What this task involves: Run through the data and copy out every line that mentions the word "carrello".

========================

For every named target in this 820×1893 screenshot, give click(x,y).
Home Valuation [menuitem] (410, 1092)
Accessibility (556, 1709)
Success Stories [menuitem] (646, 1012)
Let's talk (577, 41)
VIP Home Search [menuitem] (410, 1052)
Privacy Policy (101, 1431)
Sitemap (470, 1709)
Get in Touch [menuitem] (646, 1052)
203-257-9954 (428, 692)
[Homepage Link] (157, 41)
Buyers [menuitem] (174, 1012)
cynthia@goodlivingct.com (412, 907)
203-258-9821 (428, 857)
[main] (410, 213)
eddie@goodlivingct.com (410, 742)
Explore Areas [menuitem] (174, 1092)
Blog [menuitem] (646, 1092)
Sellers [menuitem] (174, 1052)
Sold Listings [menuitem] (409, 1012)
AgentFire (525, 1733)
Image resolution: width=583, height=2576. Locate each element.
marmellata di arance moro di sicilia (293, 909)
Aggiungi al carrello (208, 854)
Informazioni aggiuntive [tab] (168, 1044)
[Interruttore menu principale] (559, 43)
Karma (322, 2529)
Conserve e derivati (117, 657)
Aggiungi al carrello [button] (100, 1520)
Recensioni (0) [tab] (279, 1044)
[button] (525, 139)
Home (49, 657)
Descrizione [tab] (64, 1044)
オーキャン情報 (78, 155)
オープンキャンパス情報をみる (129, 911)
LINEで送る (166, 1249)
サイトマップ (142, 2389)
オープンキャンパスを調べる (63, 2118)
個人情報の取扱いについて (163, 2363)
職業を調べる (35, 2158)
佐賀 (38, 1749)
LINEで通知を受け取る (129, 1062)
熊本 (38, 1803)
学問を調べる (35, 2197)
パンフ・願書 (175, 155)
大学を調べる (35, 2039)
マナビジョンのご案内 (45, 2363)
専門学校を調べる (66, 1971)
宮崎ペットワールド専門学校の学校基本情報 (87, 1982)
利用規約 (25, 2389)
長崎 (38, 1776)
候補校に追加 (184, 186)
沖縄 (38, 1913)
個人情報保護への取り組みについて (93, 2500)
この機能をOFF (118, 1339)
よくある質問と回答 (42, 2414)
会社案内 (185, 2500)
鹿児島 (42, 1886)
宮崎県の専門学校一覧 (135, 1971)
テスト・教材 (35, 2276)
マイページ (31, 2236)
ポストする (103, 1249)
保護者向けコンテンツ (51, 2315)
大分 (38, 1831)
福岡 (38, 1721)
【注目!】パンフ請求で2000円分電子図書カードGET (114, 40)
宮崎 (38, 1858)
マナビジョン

========================

Task solution:
Aggiungi al carrello (208, 854)
Aggiungi al carrello [button] (100, 1520)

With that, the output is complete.